§ **What needs to be done**
Copy out the saved entries below line for line, without changing a single character.

Saved entries:
* * * *

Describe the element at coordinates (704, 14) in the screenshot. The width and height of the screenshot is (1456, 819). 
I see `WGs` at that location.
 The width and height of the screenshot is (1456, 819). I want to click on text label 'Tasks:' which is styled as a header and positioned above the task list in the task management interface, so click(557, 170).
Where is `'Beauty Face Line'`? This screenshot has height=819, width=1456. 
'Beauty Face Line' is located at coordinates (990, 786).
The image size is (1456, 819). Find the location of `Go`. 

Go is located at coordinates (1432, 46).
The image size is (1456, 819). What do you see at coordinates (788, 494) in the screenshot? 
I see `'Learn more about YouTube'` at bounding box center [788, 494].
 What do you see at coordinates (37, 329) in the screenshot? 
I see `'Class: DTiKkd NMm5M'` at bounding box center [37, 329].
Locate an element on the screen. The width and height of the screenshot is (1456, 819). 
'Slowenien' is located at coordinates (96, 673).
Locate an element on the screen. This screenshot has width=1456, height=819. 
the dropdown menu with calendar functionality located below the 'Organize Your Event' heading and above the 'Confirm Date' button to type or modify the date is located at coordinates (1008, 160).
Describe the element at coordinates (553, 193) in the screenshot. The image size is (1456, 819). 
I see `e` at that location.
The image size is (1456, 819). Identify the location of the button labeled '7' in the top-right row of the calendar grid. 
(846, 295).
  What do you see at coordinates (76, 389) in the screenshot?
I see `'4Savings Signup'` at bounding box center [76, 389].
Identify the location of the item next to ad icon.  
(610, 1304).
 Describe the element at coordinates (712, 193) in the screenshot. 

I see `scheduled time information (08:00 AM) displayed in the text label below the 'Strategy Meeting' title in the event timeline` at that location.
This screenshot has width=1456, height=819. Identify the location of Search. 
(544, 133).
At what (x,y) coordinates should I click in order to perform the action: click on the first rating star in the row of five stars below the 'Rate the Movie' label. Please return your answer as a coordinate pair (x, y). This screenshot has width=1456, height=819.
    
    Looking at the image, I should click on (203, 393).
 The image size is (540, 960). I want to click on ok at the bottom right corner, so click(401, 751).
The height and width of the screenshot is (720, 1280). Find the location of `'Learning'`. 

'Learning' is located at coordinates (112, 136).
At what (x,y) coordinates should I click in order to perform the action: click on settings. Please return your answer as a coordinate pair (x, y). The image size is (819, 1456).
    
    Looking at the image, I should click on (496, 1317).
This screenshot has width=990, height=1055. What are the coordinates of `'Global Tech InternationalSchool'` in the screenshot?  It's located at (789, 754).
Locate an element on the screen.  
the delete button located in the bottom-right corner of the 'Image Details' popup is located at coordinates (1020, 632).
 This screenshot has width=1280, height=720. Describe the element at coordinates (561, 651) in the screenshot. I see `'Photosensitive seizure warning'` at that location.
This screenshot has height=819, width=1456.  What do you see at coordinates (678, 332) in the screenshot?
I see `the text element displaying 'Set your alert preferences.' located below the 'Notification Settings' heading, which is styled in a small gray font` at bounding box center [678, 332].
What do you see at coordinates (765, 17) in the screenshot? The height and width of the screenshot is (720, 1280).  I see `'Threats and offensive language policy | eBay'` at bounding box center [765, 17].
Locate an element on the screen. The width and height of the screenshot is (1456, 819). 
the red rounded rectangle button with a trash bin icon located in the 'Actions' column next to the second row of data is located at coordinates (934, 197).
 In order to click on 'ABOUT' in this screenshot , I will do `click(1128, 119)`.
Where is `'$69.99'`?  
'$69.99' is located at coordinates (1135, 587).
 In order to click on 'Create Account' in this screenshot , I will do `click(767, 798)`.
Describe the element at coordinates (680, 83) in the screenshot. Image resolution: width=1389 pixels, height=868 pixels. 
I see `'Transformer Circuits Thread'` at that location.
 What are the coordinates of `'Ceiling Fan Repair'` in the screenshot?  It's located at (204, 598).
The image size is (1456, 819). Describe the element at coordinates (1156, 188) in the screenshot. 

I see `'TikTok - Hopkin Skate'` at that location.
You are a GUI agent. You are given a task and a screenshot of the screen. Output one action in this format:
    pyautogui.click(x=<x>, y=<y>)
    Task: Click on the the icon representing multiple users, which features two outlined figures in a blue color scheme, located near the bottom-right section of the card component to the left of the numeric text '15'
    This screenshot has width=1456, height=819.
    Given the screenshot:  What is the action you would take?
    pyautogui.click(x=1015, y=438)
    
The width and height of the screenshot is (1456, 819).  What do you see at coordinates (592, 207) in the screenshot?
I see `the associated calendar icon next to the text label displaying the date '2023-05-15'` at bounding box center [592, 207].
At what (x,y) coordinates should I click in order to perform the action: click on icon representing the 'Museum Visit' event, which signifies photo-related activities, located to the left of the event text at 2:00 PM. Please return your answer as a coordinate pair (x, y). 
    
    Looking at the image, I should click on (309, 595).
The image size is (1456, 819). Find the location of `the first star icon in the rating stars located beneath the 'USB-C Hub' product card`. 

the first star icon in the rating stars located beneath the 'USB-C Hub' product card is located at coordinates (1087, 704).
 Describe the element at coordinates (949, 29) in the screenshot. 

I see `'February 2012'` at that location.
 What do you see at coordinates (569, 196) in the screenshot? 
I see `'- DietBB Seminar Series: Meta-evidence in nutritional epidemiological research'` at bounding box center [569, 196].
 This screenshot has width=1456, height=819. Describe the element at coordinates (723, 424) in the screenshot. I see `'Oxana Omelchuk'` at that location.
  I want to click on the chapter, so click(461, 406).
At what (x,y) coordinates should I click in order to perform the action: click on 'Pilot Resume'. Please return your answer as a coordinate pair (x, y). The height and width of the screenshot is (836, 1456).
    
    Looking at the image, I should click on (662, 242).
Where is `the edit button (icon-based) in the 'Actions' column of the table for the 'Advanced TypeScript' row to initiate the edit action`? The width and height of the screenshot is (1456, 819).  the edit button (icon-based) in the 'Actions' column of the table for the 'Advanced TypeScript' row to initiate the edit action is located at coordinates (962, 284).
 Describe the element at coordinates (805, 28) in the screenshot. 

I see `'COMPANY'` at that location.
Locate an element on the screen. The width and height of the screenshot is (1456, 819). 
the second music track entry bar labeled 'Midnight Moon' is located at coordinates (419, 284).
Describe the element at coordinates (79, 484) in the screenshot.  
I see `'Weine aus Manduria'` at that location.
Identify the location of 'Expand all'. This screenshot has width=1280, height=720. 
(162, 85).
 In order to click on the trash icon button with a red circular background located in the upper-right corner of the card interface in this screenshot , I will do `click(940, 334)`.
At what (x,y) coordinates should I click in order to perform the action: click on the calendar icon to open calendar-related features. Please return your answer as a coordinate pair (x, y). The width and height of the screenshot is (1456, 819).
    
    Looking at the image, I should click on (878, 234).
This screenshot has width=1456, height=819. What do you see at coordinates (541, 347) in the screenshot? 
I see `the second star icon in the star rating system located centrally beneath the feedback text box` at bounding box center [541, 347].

* * * *

§ **Correct response**
Describe the element at coordinates (704, 14) in the screenshot. The width and height of the screenshot is (1456, 819). 
I see `WGs` at that location.
 The width and height of the screenshot is (1456, 819). I want to click on text label 'Tasks:' which is styled as a header and positioned above the task list in the task management interface, so click(557, 170).
Where is `'Beauty Face Line'`? This screenshot has height=819, width=1456. 
'Beauty Face Line' is located at coordinates (990, 786).
The image size is (1456, 819). Find the location of `Go`. 

Go is located at coordinates (1432, 46).
The image size is (1456, 819). What do you see at coordinates (788, 494) in the screenshot? 
I see `'Learn more about YouTube'` at bounding box center [788, 494].
 What do you see at coordinates (37, 329) in the screenshot? 
I see `'Class: DTiKkd NMm5M'` at bounding box center [37, 329].
Locate an element on the screen. The width and height of the screenshot is (1456, 819). 
'Slowenien' is located at coordinates (96, 673).
Locate an element on the screen. This screenshot has width=1456, height=819. 
the dropdown menu with calendar functionality located below the 'Organize Your Event' heading and above the 'Confirm Date' button to type or modify the date is located at coordinates (1008, 160).
Describe the element at coordinates (553, 193) in the screenshot. The image size is (1456, 819). 
I see `e` at that location.
The image size is (1456, 819). Identify the location of the button labeled '7' in the top-right row of the calendar grid. 
(846, 295).
  What do you see at coordinates (76, 389) in the screenshot?
I see `'4Savings Signup'` at bounding box center [76, 389].
Identify the location of the item next to ad icon.  
(610, 1304).
 Describe the element at coordinates (712, 193) in the screenshot. 

I see `scheduled time information (08:00 AM) displayed in the text label below the 'Strategy Meeting' title in the event timeline` at that location.
This screenshot has width=1456, height=819. Identify the location of Search. 
(544, 133).
At what (x,y) coordinates should I click in order to perform the action: click on the first rating star in the row of five stars below the 'Rate the Movie' label. Please return your answer as a coordinate pair (x, y). This screenshot has width=1456, height=819.
    
    Looking at the image, I should click on (203, 393).
 The image size is (540, 960). I want to click on ok at the bottom right corner, so click(401, 751).
The height and width of the screenshot is (720, 1280). Find the location of `'Learning'`. 

'Learning' is located at coordinates (112, 136).
At what (x,y) coordinates should I click in order to perform the action: click on settings. Please return your answer as a coordinate pair (x, y). The image size is (819, 1456).
    
    Looking at the image, I should click on (496, 1317).
This screenshot has width=990, height=1055. What are the coordinates of `'Global Tech InternationalSchool'` in the screenshot?  It's located at (789, 754).
Locate an element on the screen.  
the delete button located in the bottom-right corner of the 'Image Details' popup is located at coordinates (1020, 632).
 This screenshot has width=1280, height=720. Describe the element at coordinates (561, 651) in the screenshot. I see `'Photosensitive seizure warning'` at that location.
This screenshot has height=819, width=1456.  What do you see at coordinates (678, 332) in the screenshot?
I see `the text element displaying 'Set your alert preferences.' located below the 'Notification Settings' heading, which is styled in a small gray font` at bounding box center [678, 332].
What do you see at coordinates (765, 17) in the screenshot? The height and width of the screenshot is (720, 1280).  I see `'Threats and offensive language policy | eBay'` at bounding box center [765, 17].
Locate an element on the screen. The width and height of the screenshot is (1456, 819). 
the red rounded rectangle button with a trash bin icon located in the 'Actions' column next to the second row of data is located at coordinates (934, 197).
 In order to click on 'ABOUT' in this screenshot , I will do `click(1128, 119)`.
Where is `'$69.99'`?  
'$69.99' is located at coordinates (1135, 587).
 In order to click on 'Create Account' in this screenshot , I will do `click(767, 798)`.
Describe the element at coordinates (680, 83) in the screenshot. Image resolution: width=1389 pixels, height=868 pixels. 
I see `'Transformer Circuits Thread'` at that location.
 What are the coordinates of `'Ceiling Fan Repair'` in the screenshot?  It's located at (204, 598).
The image size is (1456, 819). Describe the element at coordinates (1156, 188) in the screenshot. 

I see `'TikTok - Hopkin Skate'` at that location.
You are a GUI agent. You are given a task and a screenshot of the screen. Output one action in this format:
    pyautogui.click(x=<x>, y=<y>)
    Task: Click on the the icon representing multiple users, which features two outlined figures in a blue color scheme, located near the bottom-right section of the card component to the left of the numeric text '15'
    This screenshot has width=1456, height=819.
    Given the screenshot:  What is the action you would take?
    pyautogui.click(x=1015, y=438)
    
The width and height of the screenshot is (1456, 819).  What do you see at coordinates (592, 207) in the screenshot?
I see `the associated calendar icon next to the text label displaying the date '2023-05-15'` at bounding box center [592, 207].
At what (x,y) coordinates should I click in order to perform the action: click on icon representing the 'Museum Visit' event, which signifies photo-related activities, located to the left of the event text at 2:00 PM. Please return your answer as a coordinate pair (x, y). 
    
    Looking at the image, I should click on (309, 595).
The image size is (1456, 819). Find the location of `the first star icon in the rating stars located beneath the 'USB-C Hub' product card`. 

the first star icon in the rating stars located beneath the 'USB-C Hub' product card is located at coordinates (1087, 704).
 Describe the element at coordinates (949, 29) in the screenshot. 

I see `'February 2012'` at that location.
 What do you see at coordinates (569, 196) in the screenshot? 
I see `'- DietBB Seminar Series: Meta-evidence in nutritional epidemiological research'` at bounding box center [569, 196].
 This screenshot has width=1456, height=819. Describe the element at coordinates (723, 424) in the screenshot. I see `'Oxana Omelchuk'` at that location.
  I want to click on the chapter, so click(461, 406).
At what (x,y) coordinates should I click in order to perform the action: click on 'Pilot Resume'. Please return your answer as a coordinate pair (x, y). The height and width of the screenshot is (836, 1456).
    
    Looking at the image, I should click on (662, 242).
Where is `the edit button (icon-based) in the 'Actions' column of the table for the 'Advanced TypeScript' row to initiate the edit action`? The width and height of the screenshot is (1456, 819).  the edit button (icon-based) in the 'Actions' column of the table for the 'Advanced TypeScript' row to initiate the edit action is located at coordinates (962, 284).
 Describe the element at coordinates (805, 28) in the screenshot. 

I see `'COMPANY'` at that location.
Locate an element on the screen. The width and height of the screenshot is (1456, 819). 
the second music track entry bar labeled 'Midnight Moon' is located at coordinates (419, 284).
Describe the element at coordinates (79, 484) in the screenshot.  
I see `'Weine aus Manduria'` at that location.
Identify the location of 'Expand all'. This screenshot has width=1280, height=720. 
(162, 85).
 In order to click on the trash icon button with a red circular background located in the upper-right corner of the card interface in this screenshot , I will do `click(940, 334)`.
At what (x,y) coordinates should I click in order to perform the action: click on the calendar icon to open calendar-related features. Please return your answer as a coordinate pair (x, y). The width and height of the screenshot is (1456, 819).
    
    Looking at the image, I should click on (878, 234).
This screenshot has width=1456, height=819. What do you see at coordinates (541, 347) in the screenshot? 
I see `the second star icon in the star rating system located centrally beneath the feedback text box` at bounding box center [541, 347].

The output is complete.